[[ GIVEN ENTRIES, beginning ]]
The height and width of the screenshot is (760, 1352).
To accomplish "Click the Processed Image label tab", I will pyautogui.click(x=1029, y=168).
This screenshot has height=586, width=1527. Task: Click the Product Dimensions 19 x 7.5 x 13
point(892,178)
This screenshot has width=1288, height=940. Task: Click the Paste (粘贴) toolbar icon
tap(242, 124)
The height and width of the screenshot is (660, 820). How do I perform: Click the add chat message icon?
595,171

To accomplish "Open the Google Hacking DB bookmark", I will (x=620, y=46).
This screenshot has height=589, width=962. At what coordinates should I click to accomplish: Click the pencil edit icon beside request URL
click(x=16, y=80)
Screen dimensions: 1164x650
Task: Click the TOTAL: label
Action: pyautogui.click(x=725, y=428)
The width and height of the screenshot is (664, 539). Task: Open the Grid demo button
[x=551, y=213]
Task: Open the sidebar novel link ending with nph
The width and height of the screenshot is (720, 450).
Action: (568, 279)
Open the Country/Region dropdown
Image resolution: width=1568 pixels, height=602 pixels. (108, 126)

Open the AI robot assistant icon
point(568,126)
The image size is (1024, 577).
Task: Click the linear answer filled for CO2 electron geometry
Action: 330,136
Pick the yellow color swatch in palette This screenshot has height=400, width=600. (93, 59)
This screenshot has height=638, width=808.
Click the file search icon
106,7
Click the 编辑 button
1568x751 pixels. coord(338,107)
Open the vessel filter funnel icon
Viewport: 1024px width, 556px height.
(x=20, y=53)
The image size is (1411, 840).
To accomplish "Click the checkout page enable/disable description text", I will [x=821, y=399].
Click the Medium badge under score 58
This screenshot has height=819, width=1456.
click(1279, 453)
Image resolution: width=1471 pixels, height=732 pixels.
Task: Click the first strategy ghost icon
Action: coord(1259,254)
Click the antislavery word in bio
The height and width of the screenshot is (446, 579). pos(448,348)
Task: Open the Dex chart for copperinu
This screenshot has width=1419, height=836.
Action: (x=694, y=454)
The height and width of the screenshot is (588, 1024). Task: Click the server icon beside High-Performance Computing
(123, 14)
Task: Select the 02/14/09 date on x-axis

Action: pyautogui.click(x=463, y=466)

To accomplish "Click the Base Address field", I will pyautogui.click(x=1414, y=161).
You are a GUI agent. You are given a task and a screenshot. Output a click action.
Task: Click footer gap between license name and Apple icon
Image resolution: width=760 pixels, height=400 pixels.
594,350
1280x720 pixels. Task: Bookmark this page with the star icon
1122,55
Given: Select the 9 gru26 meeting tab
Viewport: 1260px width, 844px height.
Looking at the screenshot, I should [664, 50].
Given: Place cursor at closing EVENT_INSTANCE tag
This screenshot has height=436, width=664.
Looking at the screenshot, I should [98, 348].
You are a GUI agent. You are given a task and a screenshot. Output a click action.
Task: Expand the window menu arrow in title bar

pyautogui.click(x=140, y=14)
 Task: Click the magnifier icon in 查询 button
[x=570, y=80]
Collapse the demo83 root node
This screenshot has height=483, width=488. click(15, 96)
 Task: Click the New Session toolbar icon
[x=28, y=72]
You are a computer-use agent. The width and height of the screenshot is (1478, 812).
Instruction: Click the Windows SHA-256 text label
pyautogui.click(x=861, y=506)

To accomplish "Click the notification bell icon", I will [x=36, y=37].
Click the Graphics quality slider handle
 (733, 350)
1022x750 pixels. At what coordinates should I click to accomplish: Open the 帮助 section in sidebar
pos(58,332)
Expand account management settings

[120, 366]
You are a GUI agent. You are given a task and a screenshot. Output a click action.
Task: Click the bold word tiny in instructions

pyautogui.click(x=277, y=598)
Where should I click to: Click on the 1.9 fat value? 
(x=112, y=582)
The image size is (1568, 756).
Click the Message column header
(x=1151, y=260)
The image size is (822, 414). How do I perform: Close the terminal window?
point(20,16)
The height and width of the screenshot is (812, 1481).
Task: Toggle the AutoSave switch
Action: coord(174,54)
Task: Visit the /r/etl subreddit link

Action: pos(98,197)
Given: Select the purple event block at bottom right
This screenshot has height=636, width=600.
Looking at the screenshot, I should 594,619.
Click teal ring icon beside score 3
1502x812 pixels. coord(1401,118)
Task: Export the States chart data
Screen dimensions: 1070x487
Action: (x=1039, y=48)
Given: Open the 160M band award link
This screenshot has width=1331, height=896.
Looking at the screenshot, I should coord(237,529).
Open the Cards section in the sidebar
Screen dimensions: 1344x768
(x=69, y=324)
[[ GIVEN ENTRIES, end ]]
DIRECTIONS FOR THIS TASK
Reproduce every entry above. Make each line identical to the original.

RESPONSE BOX
The height and width of the screenshot is (760, 1352).
To accomplish "Click the Processed Image label tab", I will pyautogui.click(x=1029, y=168).
This screenshot has height=586, width=1527. Task: Click the Product Dimensions 19 x 7.5 x 13
point(892,178)
This screenshot has width=1288, height=940. Task: Click the Paste (粘贴) toolbar icon
tap(242, 124)
The height and width of the screenshot is (660, 820). How do I perform: Click the add chat message icon?
595,171

To accomplish "Open the Google Hacking DB bookmark", I will (x=620, y=46).
This screenshot has height=589, width=962. At what coordinates should I click to accomplish: Click the pencil edit icon beside request URL
click(x=16, y=80)
Screen dimensions: 1164x650
Task: Click the TOTAL: label
Action: pyautogui.click(x=725, y=428)
The width and height of the screenshot is (664, 539). Task: Open the Grid demo button
[x=551, y=213]
Task: Open the sidebar novel link ending with nph
The width and height of the screenshot is (720, 450).
Action: (568, 279)
Open the Country/Region dropdown
Image resolution: width=1568 pixels, height=602 pixels. (108, 126)

Open the AI robot assistant icon
point(568,126)
The image size is (1024, 577).
Task: Click the linear answer filled for CO2 electron geometry
Action: 330,136
Pick the yellow color swatch in palette This screenshot has height=400, width=600. (93, 59)
This screenshot has height=638, width=808.
Click the file search icon
106,7
Click the 编辑 button
1568x751 pixels. coord(338,107)
Open the vessel filter funnel icon
Viewport: 1024px width, 556px height.
(x=20, y=53)
The image size is (1411, 840).
To accomplish "Click the checkout page enable/disable description text", I will [x=821, y=399].
Click the Medium badge under score 58
This screenshot has height=819, width=1456.
click(1279, 453)
Image resolution: width=1471 pixels, height=732 pixels.
Task: Click the first strategy ghost icon
Action: coord(1259,254)
Click the antislavery word in bio
The height and width of the screenshot is (446, 579). pos(448,348)
Task: Open the Dex chart for copperinu
This screenshot has width=1419, height=836.
Action: (x=694, y=454)
The height and width of the screenshot is (588, 1024). Task: Click the server icon beside High-Performance Computing
(123, 14)
Task: Select the 02/14/09 date on x-axis

Action: pyautogui.click(x=463, y=466)

To accomplish "Click the Base Address field", I will pyautogui.click(x=1414, y=161).
You are a GUI agent. You are given a task and a screenshot. Output a click action.
Task: Click footer gap between license name and Apple icon
Image resolution: width=760 pixels, height=400 pixels.
594,350
1280x720 pixels. Task: Bookmark this page with the star icon
1122,55
Given: Select the 9 gru26 meeting tab
Viewport: 1260px width, 844px height.
Looking at the screenshot, I should [664, 50].
Given: Place cursor at closing EVENT_INSTANCE tag
This screenshot has height=436, width=664.
Looking at the screenshot, I should [98, 348].
You are a GUI agent. You are given a task and a screenshot. Output a click action.
Task: Expand the window menu arrow in title bar

pyautogui.click(x=140, y=14)
 Task: Click the magnifier icon in 查询 button
[x=570, y=80]
Collapse the demo83 root node
This screenshot has height=483, width=488. click(15, 96)
 Task: Click the New Session toolbar icon
[x=28, y=72]
You are a computer-use agent. The width and height of the screenshot is (1478, 812).
Instruction: Click the Windows SHA-256 text label
pyautogui.click(x=861, y=506)

To accomplish "Click the notification bell icon", I will [x=36, y=37].
Click the Graphics quality slider handle
 (733, 350)
1022x750 pixels. At what coordinates should I click to accomplish: Open the 帮助 section in sidebar
pos(58,332)
Expand account management settings

[120, 366]
You are a GUI agent. You are given a task and a screenshot. Output a click action.
Task: Click the bold word tiny in instructions

pyautogui.click(x=277, y=598)
Where should I click to: Click on the 1.9 fat value? 
(x=112, y=582)
The image size is (1568, 756).
Click the Message column header
(x=1151, y=260)
The image size is (822, 414). How do I perform: Close the terminal window?
point(20,16)
The height and width of the screenshot is (812, 1481).
Task: Toggle the AutoSave switch
Action: coord(174,54)
Task: Visit the /r/etl subreddit link

Action: pos(98,197)
Given: Select the purple event block at bottom right
This screenshot has height=636, width=600.
Looking at the screenshot, I should 594,619.
Click teal ring icon beside score 3
1502x812 pixels. coord(1401,118)
Task: Export the States chart data
Screen dimensions: 1070x487
Action: (x=1039, y=48)
Given: Open the 160M band award link
This screenshot has width=1331, height=896.
Looking at the screenshot, I should coord(237,529).
Open the Cards section in the sidebar
Screen dimensions: 1344x768
(x=69, y=324)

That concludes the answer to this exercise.